#### [ТЕКСТ ДЛЯ ЧТЕНИЯ]
┄┄┄┄┄┄
Ибо пылесос олицетворяет здесь тот слепой случай, который ждет провинциала на каждом шагу, который таит в себе фабульность тарасконского воображения. В сущности говоря, любая из встреч с возможными покупателями «супер-гадди» могла бы составить сюжет «Казимира». Затоскуй герой в другом бистро, пожалуйся другому кабатчику, получи иной совет, он наткнулся бы на нить приключения в другом месте.
Сейчас случай приводит его к полоумному художнику-абстракционисту, ожидающему приезда из Америки знойной и богатой меценатки, с которой его связывает пылкая любовь по переписке. По законам фарса Фернанделю надлежит сыграть за робкого Поля настоящего француза. По законам фарса экзотическая Анхелина ввалится в квартиру и, потрясая пистолетом, поклянется Казимиру в вечной любви к его таланту и к нему самому. По законам фарса Казимир попробует улизнуть, предварительно всучив Анхелине партию пылесосов для ее гостиниц на берегу далекой Атлантики.
По законам фарса, спрятавшийся Поль будет бродить по квартире, а Анхелина, услышав шорох, начнет палить из пистолета. По законам фарса, Казимир откажется от любви и будет таскать за собой по квартире пылесос. По законам фарса, опять увернется от объятий Анхелины и предпочтет изображать муки творчества, разрисовывая первый попавшийся под руку мольберт беспредметными вензелями.
┄┄┄┄┄┄
#### [ИСХОДНЫЕ ДАННЫЕ]
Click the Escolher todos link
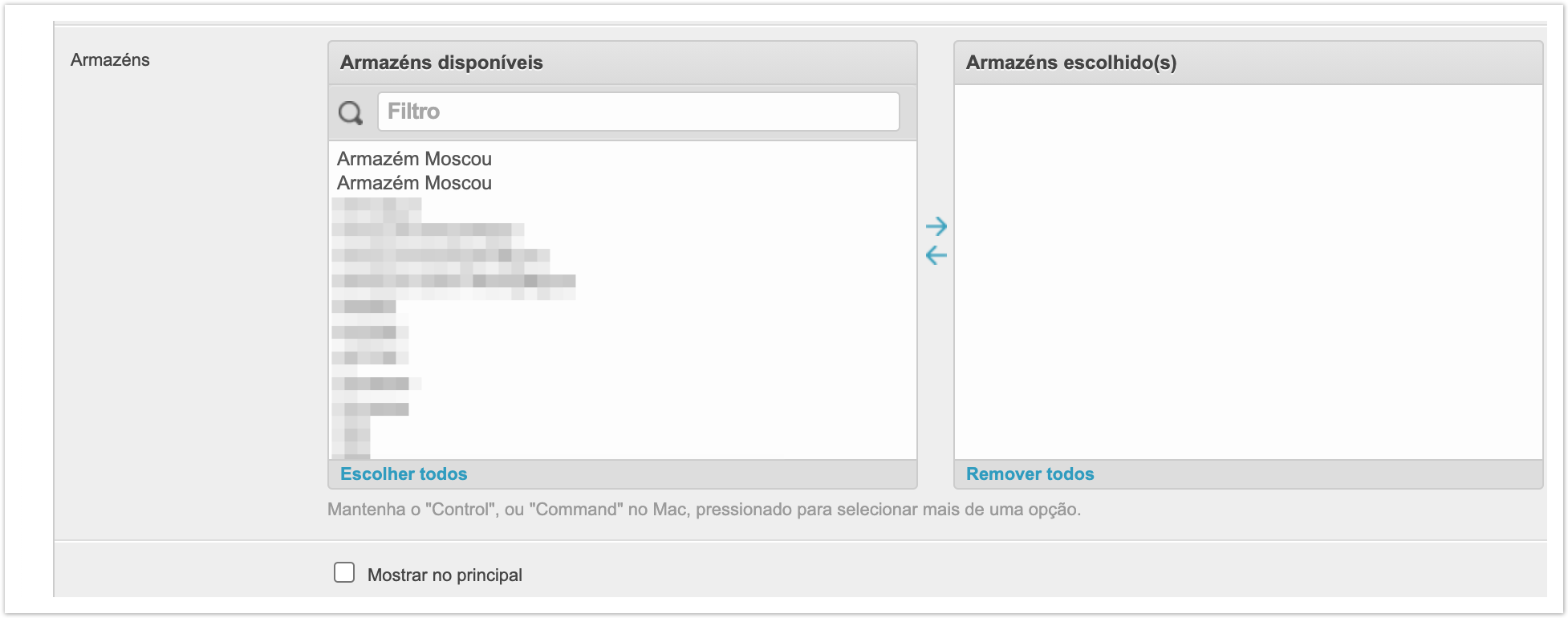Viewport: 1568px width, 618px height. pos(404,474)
┄┄┄┄┄┄
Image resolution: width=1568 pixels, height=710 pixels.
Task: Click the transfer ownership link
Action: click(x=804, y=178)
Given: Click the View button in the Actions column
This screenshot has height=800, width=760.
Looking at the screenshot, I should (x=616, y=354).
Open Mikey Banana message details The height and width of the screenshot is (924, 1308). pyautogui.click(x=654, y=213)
┄┄┄┄┄┄
#### [ЗАДАНИЕ]
Откуда, согласно тексту для чтения, полоумный художник-абстракционист ожидает приезда меценатки?

#### [РЕЗУЛЬТАТ ВЫПОЛНЕНИЯ]
Из Америки.